“没有其他办法了吗?”
德丽莎没有移开眼睛。
她的声音低了下来,像从很深的井底一截一截提上来的水,又冷又沉。
她仍仰着头,眼睛死死锁在符华脸上,像要从那道总是笔直的、像山一样的身影里,再逼出一条别的路来。
哪怕窄一点,陡一点,哪怕要绕很远很远,她都可以走。
可符华没有看她,只是缓缓低下头。
那双琥珀色的眼睛阖上了,像关掉了一片旧日的天光。
她慢慢摇了摇头,摇得很轻,却容不下一丝侥幸。
没有别的路。
那无声的回答比言语更重。

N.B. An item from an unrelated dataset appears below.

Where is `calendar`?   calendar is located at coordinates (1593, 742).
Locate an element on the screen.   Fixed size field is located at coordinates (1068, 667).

德丽莎的肩膀几乎不可察地抖了一下。
她没再追问,也没再喊。
她只是站在符华面前,像一株突然被风掏空了力气的小树,还勉强挺着,却已经听得见从自己体内传来的、极细微的断裂声。
她知道符华从不骗她,更不会在这件事上骗她。
正因如此,这答案才冷得叫人连哭都哭不出来。
整间会议室像被抽走了声音,只剩她沉重的呼吸,和那四个字,在光里慢慢结成了霜。
会议室静得能听见窗外风声。
灯还亮着,可这满屋的人像被那四个字齐齐按进了水里,谁也没有先浮上来。
德丽莎仍站在符华面前,没动。
符华仍低垂着头,像一尊在太虚山风里站了太久的旧碑。
她们之间只剩一点极轻的呼吸,在冷白的灯光里几乎听不见。
幽兰黛尔坐在长桌中段。
她没看任何人,只盯着面前那杯已经凉透的水。
水面早该平静了,可她觉得它还在晃,从她被攥得太紧的手指边,一圈圈地晃出去。
她想起昨日在穿廊遇见父亲,他站在那片偏暗的光里,问她要不要一起去旅行。
她摇头了。
父亲点头,没说什么,转身离开。
他的背影那么远,那么稳,像早把这世间所有要杀他的、要恨他的、要与他划清界限的人都走过了。
可今天他们告诉她,那个人,是前文明的终焉之律者。
现文明若想迈过终焉,就必须先让他死。
文明与家人在她心里被摆到两架天平上,一边沉得发黑,一边重得发颤。
她分不清哪边更重,只觉自己像被撕成两半,一半想冲出去找那个白发蓝瞳的男人,一半又死死按住自己,告诉自己,你是女武神,你身后站着整个世界。